*What this task involves*: Could you write out the lines below exactly, beginning with the first and finishing with the one that contains "Given: Open 世纪's avatar in comment section"?

*Data for this task*:
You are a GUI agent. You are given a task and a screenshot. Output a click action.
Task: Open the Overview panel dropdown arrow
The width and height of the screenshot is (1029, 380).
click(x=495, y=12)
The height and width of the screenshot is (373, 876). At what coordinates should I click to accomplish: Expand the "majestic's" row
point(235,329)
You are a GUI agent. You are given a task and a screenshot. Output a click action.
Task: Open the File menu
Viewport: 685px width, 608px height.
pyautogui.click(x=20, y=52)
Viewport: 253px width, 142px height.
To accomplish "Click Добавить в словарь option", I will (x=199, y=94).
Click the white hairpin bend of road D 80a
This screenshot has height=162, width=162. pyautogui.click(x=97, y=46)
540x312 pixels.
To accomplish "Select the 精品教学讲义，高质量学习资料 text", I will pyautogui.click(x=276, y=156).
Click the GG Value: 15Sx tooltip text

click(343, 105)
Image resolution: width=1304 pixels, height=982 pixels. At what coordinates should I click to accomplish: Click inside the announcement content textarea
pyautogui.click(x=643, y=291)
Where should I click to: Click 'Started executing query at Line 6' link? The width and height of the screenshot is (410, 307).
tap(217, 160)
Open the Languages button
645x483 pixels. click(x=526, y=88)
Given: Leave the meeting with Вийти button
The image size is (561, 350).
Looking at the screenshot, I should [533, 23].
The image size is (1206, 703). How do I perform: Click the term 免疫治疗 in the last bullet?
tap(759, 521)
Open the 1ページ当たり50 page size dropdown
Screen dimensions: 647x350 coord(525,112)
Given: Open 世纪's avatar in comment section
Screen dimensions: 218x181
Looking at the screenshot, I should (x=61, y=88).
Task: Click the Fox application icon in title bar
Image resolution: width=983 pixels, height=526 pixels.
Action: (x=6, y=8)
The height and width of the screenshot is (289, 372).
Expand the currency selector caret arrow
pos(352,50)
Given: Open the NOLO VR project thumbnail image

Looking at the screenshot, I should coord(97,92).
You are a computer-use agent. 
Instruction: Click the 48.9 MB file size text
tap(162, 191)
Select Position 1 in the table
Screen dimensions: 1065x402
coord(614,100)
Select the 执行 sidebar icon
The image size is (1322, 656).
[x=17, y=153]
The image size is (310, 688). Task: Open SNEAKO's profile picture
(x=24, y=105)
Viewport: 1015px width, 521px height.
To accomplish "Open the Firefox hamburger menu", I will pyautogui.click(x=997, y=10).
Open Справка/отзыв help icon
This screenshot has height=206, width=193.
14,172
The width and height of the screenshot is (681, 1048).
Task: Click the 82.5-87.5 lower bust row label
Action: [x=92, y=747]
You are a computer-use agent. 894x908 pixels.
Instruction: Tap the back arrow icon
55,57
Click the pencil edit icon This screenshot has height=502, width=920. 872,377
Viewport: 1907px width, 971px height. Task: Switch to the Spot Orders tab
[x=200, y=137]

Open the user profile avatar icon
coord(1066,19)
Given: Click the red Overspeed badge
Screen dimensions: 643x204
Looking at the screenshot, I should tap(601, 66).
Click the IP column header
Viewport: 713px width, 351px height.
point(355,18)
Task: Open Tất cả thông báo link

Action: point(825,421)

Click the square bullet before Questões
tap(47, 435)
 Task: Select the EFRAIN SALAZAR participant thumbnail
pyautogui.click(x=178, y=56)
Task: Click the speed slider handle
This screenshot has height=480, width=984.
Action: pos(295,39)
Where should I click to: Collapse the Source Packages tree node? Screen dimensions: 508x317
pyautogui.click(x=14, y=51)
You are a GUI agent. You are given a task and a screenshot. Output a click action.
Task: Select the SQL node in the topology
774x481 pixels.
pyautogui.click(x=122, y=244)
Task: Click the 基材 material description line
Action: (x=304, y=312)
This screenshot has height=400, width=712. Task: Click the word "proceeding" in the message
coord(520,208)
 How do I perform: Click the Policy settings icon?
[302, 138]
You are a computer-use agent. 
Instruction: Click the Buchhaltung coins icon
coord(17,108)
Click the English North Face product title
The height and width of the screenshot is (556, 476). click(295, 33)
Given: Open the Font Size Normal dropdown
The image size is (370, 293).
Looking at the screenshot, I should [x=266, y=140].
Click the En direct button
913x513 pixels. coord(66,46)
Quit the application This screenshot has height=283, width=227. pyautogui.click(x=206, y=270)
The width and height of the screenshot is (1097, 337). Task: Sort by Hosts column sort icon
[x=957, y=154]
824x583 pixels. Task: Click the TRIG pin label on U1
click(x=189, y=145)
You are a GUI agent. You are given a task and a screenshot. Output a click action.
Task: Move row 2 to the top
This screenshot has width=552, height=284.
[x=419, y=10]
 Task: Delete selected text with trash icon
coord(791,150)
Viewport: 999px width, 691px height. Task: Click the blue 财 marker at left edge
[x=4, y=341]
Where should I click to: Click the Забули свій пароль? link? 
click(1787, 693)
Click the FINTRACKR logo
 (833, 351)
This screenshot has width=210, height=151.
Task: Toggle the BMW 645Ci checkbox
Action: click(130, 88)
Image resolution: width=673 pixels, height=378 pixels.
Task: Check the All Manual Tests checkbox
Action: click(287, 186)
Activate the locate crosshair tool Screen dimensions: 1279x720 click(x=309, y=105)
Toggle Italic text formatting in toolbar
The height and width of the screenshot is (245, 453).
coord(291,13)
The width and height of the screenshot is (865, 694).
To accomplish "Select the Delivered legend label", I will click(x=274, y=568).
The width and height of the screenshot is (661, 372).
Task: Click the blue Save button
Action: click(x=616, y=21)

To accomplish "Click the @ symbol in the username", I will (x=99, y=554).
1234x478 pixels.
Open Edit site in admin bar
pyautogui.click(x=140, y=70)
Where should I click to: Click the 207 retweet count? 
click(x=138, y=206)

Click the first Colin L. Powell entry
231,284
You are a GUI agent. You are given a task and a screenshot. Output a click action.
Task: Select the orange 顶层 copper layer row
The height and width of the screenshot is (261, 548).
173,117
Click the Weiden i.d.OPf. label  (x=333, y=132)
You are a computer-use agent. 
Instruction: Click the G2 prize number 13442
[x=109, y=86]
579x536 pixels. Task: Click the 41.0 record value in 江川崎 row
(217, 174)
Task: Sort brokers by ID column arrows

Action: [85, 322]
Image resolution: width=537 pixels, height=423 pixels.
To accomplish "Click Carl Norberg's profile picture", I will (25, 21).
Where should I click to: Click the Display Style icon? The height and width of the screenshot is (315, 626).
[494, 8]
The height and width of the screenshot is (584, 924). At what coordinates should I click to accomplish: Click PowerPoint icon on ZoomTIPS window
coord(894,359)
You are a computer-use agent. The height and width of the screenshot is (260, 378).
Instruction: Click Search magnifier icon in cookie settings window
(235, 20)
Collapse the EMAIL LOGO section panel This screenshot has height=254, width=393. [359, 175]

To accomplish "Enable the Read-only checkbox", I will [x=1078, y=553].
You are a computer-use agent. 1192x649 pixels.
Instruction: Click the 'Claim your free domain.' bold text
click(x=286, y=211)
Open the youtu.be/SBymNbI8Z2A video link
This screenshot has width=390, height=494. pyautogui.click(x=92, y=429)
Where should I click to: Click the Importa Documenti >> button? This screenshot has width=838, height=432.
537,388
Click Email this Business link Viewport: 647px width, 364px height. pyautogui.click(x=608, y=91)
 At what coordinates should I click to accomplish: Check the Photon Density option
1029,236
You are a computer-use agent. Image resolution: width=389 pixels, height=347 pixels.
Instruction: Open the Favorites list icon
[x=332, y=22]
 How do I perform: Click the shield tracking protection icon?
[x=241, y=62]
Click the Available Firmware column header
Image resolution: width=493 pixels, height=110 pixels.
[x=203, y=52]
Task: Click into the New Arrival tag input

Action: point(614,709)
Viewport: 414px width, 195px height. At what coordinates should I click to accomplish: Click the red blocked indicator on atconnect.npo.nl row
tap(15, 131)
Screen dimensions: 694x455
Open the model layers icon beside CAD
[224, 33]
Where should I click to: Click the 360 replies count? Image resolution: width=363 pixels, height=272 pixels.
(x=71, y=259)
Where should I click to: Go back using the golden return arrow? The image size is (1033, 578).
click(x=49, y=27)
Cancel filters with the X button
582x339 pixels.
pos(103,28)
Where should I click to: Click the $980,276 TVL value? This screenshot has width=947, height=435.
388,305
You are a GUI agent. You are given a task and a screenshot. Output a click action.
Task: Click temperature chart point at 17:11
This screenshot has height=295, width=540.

*Exercise output*:
You are a GUI agent. You are given a task and a screenshot. Output a click action.
Task: Open the Overview panel dropdown arrow
The width and height of the screenshot is (1029, 380).
click(x=495, y=12)
The height and width of the screenshot is (373, 876). At what coordinates should I click to accomplish: Expand the "majestic's" row
point(235,329)
You are a GUI agent. You are given a task and a screenshot. Output a click action.
Task: Open the File menu
Viewport: 685px width, 608px height.
pyautogui.click(x=20, y=52)
Viewport: 253px width, 142px height.
To accomplish "Click Добавить в словарь option", I will (x=199, y=94).
Click the white hairpin bend of road D 80a
This screenshot has height=162, width=162. pyautogui.click(x=97, y=46)
540x312 pixels.
To accomplish "Select the 精品教学讲义，高质量学习资料 text", I will pyautogui.click(x=276, y=156).
Click the GG Value: 15Sx tooltip text

click(343, 105)
Image resolution: width=1304 pixels, height=982 pixels. At what coordinates should I click to accomplish: Click inside the announcement content textarea
pyautogui.click(x=643, y=291)
Where should I click to: Click 'Started executing query at Line 6' link? The width and height of the screenshot is (410, 307).
tap(217, 160)
Open the Languages button
645x483 pixels. click(x=526, y=88)
Given: Leave the meeting with Вийти button
The image size is (561, 350).
Looking at the screenshot, I should [533, 23].
The image size is (1206, 703). How do I perform: Click the term 免疫治疗 in the last bullet?
tap(759, 521)
Open the 1ページ当たり50 page size dropdown
Screen dimensions: 647x350 coord(525,112)
Given: Open 世纪's avatar in comment section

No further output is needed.